Exercise requirements — Please state in a single number how many lines of the entries below include the word "field".

[Saved entries]
%%
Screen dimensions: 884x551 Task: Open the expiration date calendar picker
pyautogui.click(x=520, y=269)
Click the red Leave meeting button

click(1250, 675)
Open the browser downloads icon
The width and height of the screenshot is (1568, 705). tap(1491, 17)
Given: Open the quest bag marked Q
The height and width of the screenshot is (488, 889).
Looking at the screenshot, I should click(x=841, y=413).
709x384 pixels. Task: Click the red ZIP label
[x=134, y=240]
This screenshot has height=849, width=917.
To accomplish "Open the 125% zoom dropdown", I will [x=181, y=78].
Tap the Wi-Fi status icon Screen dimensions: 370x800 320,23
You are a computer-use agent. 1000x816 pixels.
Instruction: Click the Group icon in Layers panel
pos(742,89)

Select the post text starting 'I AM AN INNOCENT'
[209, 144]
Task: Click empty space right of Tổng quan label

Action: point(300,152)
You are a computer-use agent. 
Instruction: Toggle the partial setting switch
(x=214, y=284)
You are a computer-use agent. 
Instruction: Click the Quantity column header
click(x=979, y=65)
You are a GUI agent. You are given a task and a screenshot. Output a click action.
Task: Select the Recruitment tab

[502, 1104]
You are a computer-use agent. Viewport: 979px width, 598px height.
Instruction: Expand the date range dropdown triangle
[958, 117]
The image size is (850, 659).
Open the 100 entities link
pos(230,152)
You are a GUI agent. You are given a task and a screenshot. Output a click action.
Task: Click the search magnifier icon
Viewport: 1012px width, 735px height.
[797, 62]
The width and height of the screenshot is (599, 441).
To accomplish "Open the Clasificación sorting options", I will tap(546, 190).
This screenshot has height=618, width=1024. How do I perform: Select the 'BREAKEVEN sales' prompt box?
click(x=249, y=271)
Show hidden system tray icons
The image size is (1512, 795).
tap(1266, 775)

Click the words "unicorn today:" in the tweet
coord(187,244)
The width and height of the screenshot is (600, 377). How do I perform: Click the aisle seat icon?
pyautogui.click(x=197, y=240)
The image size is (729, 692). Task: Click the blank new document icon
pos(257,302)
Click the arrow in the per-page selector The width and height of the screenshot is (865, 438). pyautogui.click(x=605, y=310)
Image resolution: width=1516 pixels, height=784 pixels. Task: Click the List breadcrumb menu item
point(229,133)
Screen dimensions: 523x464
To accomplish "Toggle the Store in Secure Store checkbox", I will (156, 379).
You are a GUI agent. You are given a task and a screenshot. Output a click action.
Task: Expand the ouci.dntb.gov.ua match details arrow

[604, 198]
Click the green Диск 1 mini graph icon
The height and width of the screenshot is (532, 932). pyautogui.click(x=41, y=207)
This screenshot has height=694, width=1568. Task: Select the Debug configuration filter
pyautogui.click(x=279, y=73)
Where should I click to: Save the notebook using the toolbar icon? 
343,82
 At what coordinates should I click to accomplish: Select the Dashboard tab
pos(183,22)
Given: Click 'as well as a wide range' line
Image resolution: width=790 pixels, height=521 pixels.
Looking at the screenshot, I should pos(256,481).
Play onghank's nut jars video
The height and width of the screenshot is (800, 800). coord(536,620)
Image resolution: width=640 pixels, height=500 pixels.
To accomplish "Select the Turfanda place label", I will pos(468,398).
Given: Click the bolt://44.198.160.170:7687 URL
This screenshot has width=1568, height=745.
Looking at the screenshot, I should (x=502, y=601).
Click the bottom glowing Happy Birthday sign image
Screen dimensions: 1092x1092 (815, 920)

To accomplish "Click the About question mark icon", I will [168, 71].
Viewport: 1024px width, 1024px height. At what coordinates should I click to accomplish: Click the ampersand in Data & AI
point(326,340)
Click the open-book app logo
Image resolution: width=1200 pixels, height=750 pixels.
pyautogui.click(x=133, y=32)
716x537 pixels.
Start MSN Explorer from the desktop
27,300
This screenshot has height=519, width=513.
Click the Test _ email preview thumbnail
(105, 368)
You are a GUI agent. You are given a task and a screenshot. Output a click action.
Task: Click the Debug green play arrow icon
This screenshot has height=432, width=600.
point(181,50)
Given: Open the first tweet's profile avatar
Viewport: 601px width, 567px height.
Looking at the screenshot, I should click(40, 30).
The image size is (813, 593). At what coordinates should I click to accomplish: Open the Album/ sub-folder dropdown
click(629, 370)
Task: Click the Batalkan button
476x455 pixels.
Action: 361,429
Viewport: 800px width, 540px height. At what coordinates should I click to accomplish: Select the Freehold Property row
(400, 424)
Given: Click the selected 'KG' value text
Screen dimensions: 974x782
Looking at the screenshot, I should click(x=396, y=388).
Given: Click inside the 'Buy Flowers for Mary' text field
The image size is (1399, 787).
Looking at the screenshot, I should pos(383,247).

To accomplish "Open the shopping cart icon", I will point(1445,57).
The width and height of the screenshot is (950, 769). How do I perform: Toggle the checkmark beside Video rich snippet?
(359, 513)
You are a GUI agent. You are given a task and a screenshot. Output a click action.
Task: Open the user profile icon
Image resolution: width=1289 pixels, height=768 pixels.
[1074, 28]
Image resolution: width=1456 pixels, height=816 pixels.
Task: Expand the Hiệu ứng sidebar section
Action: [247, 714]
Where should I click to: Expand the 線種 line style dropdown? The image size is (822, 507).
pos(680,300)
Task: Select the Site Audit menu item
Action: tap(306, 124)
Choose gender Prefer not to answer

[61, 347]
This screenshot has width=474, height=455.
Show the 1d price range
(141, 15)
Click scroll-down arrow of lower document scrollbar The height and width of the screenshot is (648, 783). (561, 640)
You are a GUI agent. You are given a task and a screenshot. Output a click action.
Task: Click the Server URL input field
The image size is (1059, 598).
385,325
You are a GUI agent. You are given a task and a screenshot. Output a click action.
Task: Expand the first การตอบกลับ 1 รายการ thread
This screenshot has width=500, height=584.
%%
Reply — 2